Само собой разумеется, администрация не так уж строго придерживалась подобного разделения рабочей силы. Сплошь и рядом четвертая категория трудилась как третья, а третья категория, как вторая – шла на тяжелые работы.
Все первые годы лагерной жизни я находился в четвертой категории. Лишь временами переводили в третью, на индивидуальный труд.
Закончился сенокос, и направили меня на знаменитые огороды. Но лето лишь начиналось, нужно было ждать еще по крайней мере месяц, пока созреют овощи.
Необыкновенные встречи случаются в лагере. Заведующая бурминскими огородами Зоя Исакова оказалась старой моей московской знакомой. Я знал ее как жену писателя Ивана Касаткина, автора сочно написанных рассказов из деревенской жизни, старого коммуниста, человека, близкого к Горькому. Как-то пришлось мне побывать у них в гостях, где я познакомился с хозяйкой. Женой Касаткина оказалась молодая женщина, стройная, высокая, миловидная, с темными, падающими на плечи локонами, одетая в модный в те годы за границей домашний наряд – широчайшие клеши, нечто среднее между брюками и юбкой до полу. В тридцать восьмом году Касаткин был арестован. В «Правде» я прочел посвященный ему целый подвал, где старого писателя называли врагом народа и мерзавцем. Ныне он реабилитирован. Посмертно. Как многие другие «мерзавцы».

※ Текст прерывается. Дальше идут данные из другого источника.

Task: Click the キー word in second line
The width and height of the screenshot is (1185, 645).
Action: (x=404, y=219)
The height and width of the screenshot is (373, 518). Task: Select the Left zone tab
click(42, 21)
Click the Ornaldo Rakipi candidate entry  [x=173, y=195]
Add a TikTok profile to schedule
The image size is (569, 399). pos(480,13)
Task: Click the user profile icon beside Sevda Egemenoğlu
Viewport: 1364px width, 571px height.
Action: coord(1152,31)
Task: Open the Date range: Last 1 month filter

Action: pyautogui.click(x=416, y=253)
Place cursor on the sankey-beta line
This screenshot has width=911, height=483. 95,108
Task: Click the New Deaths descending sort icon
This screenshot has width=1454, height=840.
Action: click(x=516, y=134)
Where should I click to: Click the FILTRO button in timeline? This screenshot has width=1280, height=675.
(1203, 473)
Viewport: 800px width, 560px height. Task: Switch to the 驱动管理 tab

Однако при виде меня хозяйка бурминских огородов и виду не подала, что мы с ней когда-то встречались в другой совсем обстановке. Сейчас это была статная, видная женщина лет сорока, в новом опрятном ватнике, властная, энергичная и деловая. Она была заведующей, администратором, а я всего-навсего доходягой, находящимся у нее в подчинении. А между тем она запомнила меня с первой еще встречи. После огородники рассказывали мне, будто бы Исакова, услышав мою фамилию, спросила кого-то, очевидно знавшего меня: «Что, он такой же красивый?»
Боюсь, она испытала сильное разочарование, когда я впервые предстал перед ней в нынешнем своем обличье.
Целыми днями, с раннего утра и до позднего вечера, приходилось вместе с другими огородниками открывать и накрывать парники с будущими огурцами и помидорами. С трудом, боясь, что не удержу, выроню, помогал я переносить ослабевшими руками с места на место тяжелые стеклянные рамы. Целый день открывали и накрывали парники. Работали здесь главным образом женщины.
Все же некоторое время спустя Исакова запросто пригласила меня к себе в кабину – жила она тут же, на огородах, в отдельном саманном домике. Не помню уж, о чем у нас шла беседа, только ни о Москве, ни о старом знакомстве не было сказано и слова. Все же разговор носил литературный характер. Исакова полулежала, опершись на локоть, на своем топчане в роскошной позе гойевской «Махи одетой», а я скромненько сидел у столика и читал ей Блока. Потом, осмелев, прочел и лагерные свои стихи, посвященные Елизавете Михайловне.